Veja-se igualmente o que se passou recentemente em Portugal quando milhares e milhares de jovens, a tal geração à rasca, saíu à rua para – por enquanto pacificamente – dizer que não é fácil respeitar a democracia quando se está de barriga vazia.
Aliás, também em Portugal, como se já não bastasse uma geração à rasca, o governo dteima em que por uma questão de equidade todas as gerações têm de ficar também à rasca. A única excepção é a da geração socialista dos gestores, administradores, directores, assessores e amigos que aceitam ser tapetes do poder.
Todos sabemos que o Presidente Eduardo dos Santos disse no dia 6 de Outubro de 2008, que o Governo ia aplicar mais de cinco mil milhões de dólares num programa de habitação que inclui a construção de um milhão de casas, muitas delas para os jovens.
A construção de um milhão de casas para as classes menos favorecidas de Angola e jovens foi, aliás, uma das promessas da então campanha eleitoral mais enfatizadas pelo Presidente da República de Angola e do MPLA.
José Eduardo dos Santos admitia que "não seria um exercício fácil", tendo em conta que o preço médio destas casas, então calculado em cerca de 50 mil dólares.

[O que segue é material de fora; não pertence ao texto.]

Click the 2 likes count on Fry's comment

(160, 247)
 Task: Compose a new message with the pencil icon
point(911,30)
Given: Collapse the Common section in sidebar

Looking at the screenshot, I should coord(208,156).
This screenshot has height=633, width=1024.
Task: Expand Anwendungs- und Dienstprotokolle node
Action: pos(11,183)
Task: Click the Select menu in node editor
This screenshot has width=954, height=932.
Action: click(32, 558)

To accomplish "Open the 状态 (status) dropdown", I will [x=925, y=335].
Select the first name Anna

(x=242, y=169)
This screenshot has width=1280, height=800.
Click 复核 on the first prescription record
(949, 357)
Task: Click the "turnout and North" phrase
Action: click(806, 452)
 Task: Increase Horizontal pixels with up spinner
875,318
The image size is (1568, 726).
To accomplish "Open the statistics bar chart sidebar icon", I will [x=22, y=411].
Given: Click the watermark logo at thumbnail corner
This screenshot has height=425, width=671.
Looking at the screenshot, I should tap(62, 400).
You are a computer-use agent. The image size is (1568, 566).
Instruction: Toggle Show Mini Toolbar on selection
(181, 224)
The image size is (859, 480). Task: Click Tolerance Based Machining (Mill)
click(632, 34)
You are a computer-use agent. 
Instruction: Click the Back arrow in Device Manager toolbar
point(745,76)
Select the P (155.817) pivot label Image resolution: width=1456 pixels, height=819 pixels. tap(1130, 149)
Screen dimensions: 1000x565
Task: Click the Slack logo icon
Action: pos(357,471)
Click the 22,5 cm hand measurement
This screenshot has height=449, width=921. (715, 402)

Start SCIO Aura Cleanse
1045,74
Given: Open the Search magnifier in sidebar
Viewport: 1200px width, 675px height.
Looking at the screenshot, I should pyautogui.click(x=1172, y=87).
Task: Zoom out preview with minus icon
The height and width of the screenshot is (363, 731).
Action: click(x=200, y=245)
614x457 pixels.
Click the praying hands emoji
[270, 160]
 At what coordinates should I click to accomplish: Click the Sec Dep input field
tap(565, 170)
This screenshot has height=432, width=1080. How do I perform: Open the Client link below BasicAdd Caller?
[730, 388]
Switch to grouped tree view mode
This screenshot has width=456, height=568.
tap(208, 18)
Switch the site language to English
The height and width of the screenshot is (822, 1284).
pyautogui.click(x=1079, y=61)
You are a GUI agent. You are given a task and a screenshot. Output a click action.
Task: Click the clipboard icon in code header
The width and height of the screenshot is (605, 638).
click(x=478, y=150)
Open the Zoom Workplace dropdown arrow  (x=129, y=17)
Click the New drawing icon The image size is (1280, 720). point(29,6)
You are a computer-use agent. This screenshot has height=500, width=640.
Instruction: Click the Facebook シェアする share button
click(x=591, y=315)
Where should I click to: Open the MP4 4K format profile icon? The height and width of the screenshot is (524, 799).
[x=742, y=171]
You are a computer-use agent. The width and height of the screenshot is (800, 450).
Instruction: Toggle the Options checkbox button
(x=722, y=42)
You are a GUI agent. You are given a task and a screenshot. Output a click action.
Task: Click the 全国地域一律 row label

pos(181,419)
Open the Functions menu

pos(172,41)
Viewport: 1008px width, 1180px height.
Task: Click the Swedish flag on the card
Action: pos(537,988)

O Presidente considerou que o executivo de Luanda estava em "sintonia" com as preocupações e a "visão" da organização das Nações Unidas, quando coloca como questão central, como necessidade básica do ser humano, fundamental para a construção de cidades e sociedades justas e democráticas, a questão da habitação.
Eduardo dos Santos frisou ainda que as "linhas de força" traçadas pelo Governo estão orientadas para uma "cooperação activa" entre a administração central e local do Estado, entre o sector público e o privado, com vista à execução de uma nova política que contribua para "a geração de empregos, para o desenvolvimento harmonioso dos centros urbanos, para a eliminação da pobreza e da insegurança, e para a eliminação também das zonas degradadas e suburbanas".
O Presidente anunciou igualmente na altura (2008) que será "cada vez mais acentuada" a preocupação com a urbanização das cidades angolanas e que serão "incentivadas políticas que diminuam a circulação automóvel nos centros dos grandes aglomerados urbanos.
Ao contrário do que eventualmente podem pensar os dirigentes angolanos, a juventude está atenta a tudo isto e é sobretudo isto que a preocupa. A questão do Dia Nacional da Juventude é apenas simbólico embora, na verdade, possa significar (o que não aconteceu até agora) uma forma de congregar e respeitar a diversidade dos jovens angolanos.
E essa forma não pode passar por dizer que toda a juventude se revê no dia 14 de Abril. Longe disso.